Attached to the frame element 12 is a lower fitting unit 15 and an upper fitting unit 17. Each unit 15,17 is designed to reduce the ingress of dirt or other particles in the area between the first visor assembly 11 and the user's face (hereafter the "breathing zone") or the helmet. Each unit 15, 17 is connected to the frame member 12, and on the opposite side of the connecting part, each unit has several hairs 70 or a rubber coated surface 70 which is designed to be in contact with the outer surface 89 when that part of the unit 15, 17 is above the helmet 10.1 in addition, each unit 15, 17 cleans the rails 13 by means of the hairs (rubber) 70, and sometimes the outer surface 89 of the helmet 10 as the unit 15, 17 passes over it, further ensuring that the rails 13 are particle free . The bristles or rubberized surface 70 is also designed to form a releasable seal with a chin frame 152 (discussed in greater detail below), which is designed to prevent unwanted particles from entering the breathing zone.

Alternatively, the second visor assembly 110 comprises a polymer material 21 that is resistant to the environment (low temperatures or heat due to fire), or resistant to particles, large or small, that come into contact with it, or both, a frame 20 containing the polymer material 21.1 one design, the frame 20 is a single unit, as shown in figure 1, which comprises the polymer material 21. In another design, the frame 20 is divided into two components, a tilt-up part 23 and roller part 25, as illustrated in figures 2a-d. The flip-up part 23 comprises the polymer material 21 and has the possibility of being in an engaged position, as shown in figures 2b and c, or in the relaxed position, as shown in figures 2a and d. In any design, the frame 20 has the possibility of being moved from an upper position, as shown in figure 2c, to a lower position as shown in figures 2a, b and d.

The frame 20 is moved along the rails 13 by a set of wheels 88 with an axle 60 securely attached to the frame 20. This system works in the same way as the wheels work for the first visor assembly.

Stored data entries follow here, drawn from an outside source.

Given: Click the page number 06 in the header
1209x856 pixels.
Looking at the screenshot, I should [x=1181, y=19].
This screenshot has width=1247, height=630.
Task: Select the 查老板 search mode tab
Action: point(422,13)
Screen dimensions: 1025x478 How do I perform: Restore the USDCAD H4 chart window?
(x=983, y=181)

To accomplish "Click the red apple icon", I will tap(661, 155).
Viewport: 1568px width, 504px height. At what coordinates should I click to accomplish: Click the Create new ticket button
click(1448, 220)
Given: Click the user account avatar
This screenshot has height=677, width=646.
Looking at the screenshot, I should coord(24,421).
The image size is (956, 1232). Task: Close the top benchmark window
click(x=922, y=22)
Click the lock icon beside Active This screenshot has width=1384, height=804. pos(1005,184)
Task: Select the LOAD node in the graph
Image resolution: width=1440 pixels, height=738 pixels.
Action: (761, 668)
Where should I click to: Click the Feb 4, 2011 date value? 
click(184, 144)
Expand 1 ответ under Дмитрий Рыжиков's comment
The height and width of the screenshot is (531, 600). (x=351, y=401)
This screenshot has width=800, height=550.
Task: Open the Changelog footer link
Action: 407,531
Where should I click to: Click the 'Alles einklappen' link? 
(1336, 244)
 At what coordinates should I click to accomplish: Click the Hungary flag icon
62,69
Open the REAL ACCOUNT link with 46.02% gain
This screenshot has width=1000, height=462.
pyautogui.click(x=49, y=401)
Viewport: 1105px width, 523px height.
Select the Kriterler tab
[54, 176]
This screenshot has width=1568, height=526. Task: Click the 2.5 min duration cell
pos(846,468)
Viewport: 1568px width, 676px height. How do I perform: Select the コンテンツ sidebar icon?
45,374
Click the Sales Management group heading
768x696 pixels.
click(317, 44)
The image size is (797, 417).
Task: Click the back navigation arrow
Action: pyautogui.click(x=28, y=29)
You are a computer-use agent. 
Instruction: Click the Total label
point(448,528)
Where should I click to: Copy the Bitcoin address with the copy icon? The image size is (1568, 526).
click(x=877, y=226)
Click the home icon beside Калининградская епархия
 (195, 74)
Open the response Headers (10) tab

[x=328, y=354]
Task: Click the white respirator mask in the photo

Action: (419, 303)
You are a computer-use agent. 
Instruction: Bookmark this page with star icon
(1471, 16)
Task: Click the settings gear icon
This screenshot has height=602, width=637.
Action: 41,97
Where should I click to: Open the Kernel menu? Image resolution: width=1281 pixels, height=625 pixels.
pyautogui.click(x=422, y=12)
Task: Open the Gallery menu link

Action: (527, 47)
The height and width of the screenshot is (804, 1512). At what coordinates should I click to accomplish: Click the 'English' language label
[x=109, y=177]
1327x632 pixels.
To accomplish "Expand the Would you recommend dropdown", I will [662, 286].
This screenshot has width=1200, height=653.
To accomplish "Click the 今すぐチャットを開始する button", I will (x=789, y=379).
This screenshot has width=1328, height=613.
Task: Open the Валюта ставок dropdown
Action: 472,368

Depending on the design, the helmet 10 or a component attached to the user has a common monitoring unit 130 which measures the airflow entering the helmet 10 and which is directed towards the breathing zone 199 (the area between the user's face and the visor 11 as shown in figure 2c). When compressed air is used instead of powered air, this makes the user aware of whether the air flow is sufficient for the user to continue using the breathing helmet. To help the user know if the airflow is sufficient for the user to continue using the breathing helmet, the helmet has at least one set of LEDs 132 to indicate the flow rate, as shown in Figure 5. These LEDs can be viewed by the user on the side or on the first visor assembly or the second visor assembly. These LEDs receive an electrical signal from a generator mounted on or inside the helmet, or as a component attached to the user.

The breathing air supplied to the breathing zone enters the helmet 10 from an air hose 28. The air hose 28 receives the air from a common source, such as an air supply unit 140 which e.g. may be a conventional cylinder bank, a conventional remote fan, a conventional remote compressor, a conventional compressor air cleaner assembly comprising a filter, motor, filter insert and combinations thereof, and may be connected to the air reservoir and airflow control regulators of a conventional flow filter assembly, a conventional self-contained breathing apparatus (which may be supplied by Scott Technologies, Inc. of Lancaster, New York and Monroe, North Carolina), or alternatively from ambient air. The helmet 10 has an opening 32 and inside that opening the helmet 10 receives the air hose 28 or the surrounding air. However, the air hose 28 should have a special coupling device to maximize the movement of the user. In particular, the preferred coupling comprises the air hose 28 having a spherical male component 35 and the opening 32 having a spherical female component 34. Preferably, each component 35, 34 is formed from a material that provides minimal friction, such as a polymer. Thereby, the hose 28 and the helmet 10 have greater and simpler rotational independence from each other, compared to prior art designs. Such independence prevents the user from becoming tired.

The spherical female component 34 has a latch that rotates on a tangential path, identified as object 37. Thereby, the male component 35 can be easily removed.

The helmet 10 also has at least one channel 40, preferably several, for conducting the air from the removable spherical female component 34 to the breathing zone. The channel 40 is a channel of polymer, preferably polyethylene foam. The channel has one end connected to the air hose by a hose connector, and the other end is on a platform in the front part of the helmet 10. The channel 40 is longer than the distance to which it is attached, which provides tension to hold it in place without glue or other mounting means, which can be used if desired. If the channel 40 is not permanently attached, the channel 40 can thus be easily cleaned, which is desirable.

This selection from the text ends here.